Problem to work on:
Exact repetition of the data is the whole task.

Data records:

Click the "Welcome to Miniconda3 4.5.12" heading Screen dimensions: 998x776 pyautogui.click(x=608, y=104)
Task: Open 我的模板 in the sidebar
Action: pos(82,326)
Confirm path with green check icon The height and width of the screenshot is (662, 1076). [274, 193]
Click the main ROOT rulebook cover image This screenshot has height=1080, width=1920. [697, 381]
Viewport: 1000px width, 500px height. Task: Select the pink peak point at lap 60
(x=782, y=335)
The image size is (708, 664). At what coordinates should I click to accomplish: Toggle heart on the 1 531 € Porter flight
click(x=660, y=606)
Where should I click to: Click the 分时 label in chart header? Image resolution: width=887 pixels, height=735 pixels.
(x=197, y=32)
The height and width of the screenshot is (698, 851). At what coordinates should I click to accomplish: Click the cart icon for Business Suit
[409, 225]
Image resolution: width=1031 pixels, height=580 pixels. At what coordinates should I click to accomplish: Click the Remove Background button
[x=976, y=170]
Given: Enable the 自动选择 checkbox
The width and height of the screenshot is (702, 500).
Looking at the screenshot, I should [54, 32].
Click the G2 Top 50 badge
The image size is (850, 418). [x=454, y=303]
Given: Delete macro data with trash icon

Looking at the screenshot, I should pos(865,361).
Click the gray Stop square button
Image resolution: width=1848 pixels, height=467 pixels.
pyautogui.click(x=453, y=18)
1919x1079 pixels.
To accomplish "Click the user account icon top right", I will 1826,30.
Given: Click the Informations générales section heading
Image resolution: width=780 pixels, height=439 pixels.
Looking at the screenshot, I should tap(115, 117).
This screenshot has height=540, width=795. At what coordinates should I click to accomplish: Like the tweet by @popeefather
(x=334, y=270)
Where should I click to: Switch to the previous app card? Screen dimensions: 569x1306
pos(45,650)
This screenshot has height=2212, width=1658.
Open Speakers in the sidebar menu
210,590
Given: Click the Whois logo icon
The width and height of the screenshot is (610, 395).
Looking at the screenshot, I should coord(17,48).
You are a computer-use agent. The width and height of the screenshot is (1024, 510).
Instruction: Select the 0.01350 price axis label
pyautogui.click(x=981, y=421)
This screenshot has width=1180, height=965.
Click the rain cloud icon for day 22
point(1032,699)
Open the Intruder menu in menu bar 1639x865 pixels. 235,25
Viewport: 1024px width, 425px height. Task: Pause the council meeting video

Solved exercise:
Click the "Welcome to Miniconda3 4.5.12" heading Screen dimensions: 998x776 pyautogui.click(x=608, y=104)
Task: Open 我的模板 in the sidebar
Action: pos(82,326)
Confirm path with green check icon The height and width of the screenshot is (662, 1076). [274, 193]
Click the main ROOT rulebook cover image This screenshot has height=1080, width=1920. [697, 381]
Viewport: 1000px width, 500px height. Task: Select the pink peak point at lap 60
(x=782, y=335)
The image size is (708, 664). At what coordinates should I click to accomplish: Toggle heart on the 1 531 € Porter flight
click(x=660, y=606)
Where should I click to: Click the 分时 label in chart header? Image resolution: width=887 pixels, height=735 pixels.
(x=197, y=32)
The height and width of the screenshot is (698, 851). At what coordinates should I click to accomplish: Click the cart icon for Business Suit
[409, 225]
Image resolution: width=1031 pixels, height=580 pixels. At what coordinates should I click to accomplish: Click the Remove Background button
[x=976, y=170]
Given: Enable the 自动选择 checkbox
The width and height of the screenshot is (702, 500).
Looking at the screenshot, I should [54, 32].
Click the G2 Top 50 badge
The image size is (850, 418). [x=454, y=303]
Given: Delete macro data with trash icon

Looking at the screenshot, I should pos(865,361).
Click the gray Stop square button
Image resolution: width=1848 pixels, height=467 pixels.
pyautogui.click(x=453, y=18)
1919x1079 pixels.
To accomplish "Click the user account icon top right", I will 1826,30.
Given: Click the Informations générales section heading
Image resolution: width=780 pixels, height=439 pixels.
Looking at the screenshot, I should tap(115, 117).
This screenshot has height=540, width=795. At what coordinates should I click to accomplish: Like the tweet by @popeefather
(x=334, y=270)
Where should I click to: Switch to the previous app card? Screen dimensions: 569x1306
pos(45,650)
This screenshot has height=2212, width=1658.
Open Speakers in the sidebar menu
210,590
Given: Click the Whois logo icon
The width and height of the screenshot is (610, 395).
Looking at the screenshot, I should coord(17,48).
You are a computer-use agent. The width and height of the screenshot is (1024, 510).
Instruction: Select the 0.01350 price axis label
pyautogui.click(x=981, y=421)
This screenshot has width=1180, height=965.
Click the rain cloud icon for day 22
point(1032,699)
Open the Intruder menu in menu bar 1639x865 pixels. 235,25
Viewport: 1024px width, 425px height. Task: Pause the council meeting video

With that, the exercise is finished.